In 2012, it was hard not to avoid the names Trayvon Martin and George Zimmerman, but that didn’t mean that most people understood the storyline. In South Carolina, a white teenager who wasn’t interested in the news felt like he needed to know what the fuss was all about. He decided to go to Wikipedia to understand more. He was left with the impression that Zimmerman was clearly in the right and disgusted that everyone was defending Martin. While reading up on this case, he ran across the term “black on white crime” on Wikipedia and decided to throw that term into Google where he encountered a deeply racist website inviting him to wake up to a reality that he had never considered. He took that red pill and dove deep into a worldview whose theory of power positioned white people as victims. Over a matter of years, he began to embrace those views, to be radicalized towards extreme thinking. On June 17, 2015, he sat down for an hour with a group of African-American church-goers in Charleston South Carolina before opening fire on them, killing 9 and injuring 1. His goal was simple: he wanted to start a race war.

It’s easy to say that this domestic terrorist was insane or irrational, but he began his exploration trying to critically interrogate the media coverage of a story he didn’t understand.

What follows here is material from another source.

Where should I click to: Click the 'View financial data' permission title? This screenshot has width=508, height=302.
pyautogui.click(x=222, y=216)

That led him to online fora filled with people who have spent decades working to indoctrinate people into a deeply troubling, racist worldview. They draw on countless amounts of “evidence,” engage in deeply persuasive discursive practices, and have the mechanisms to challenge countless assumptions. The difference between what is deemed missionary work, education, and radicalization depends a lot on your worldview. And your understanding of power.

Great talk — worth watching in full. And she helpfully includes the transcript below it for those who are cash-rich but time-poor!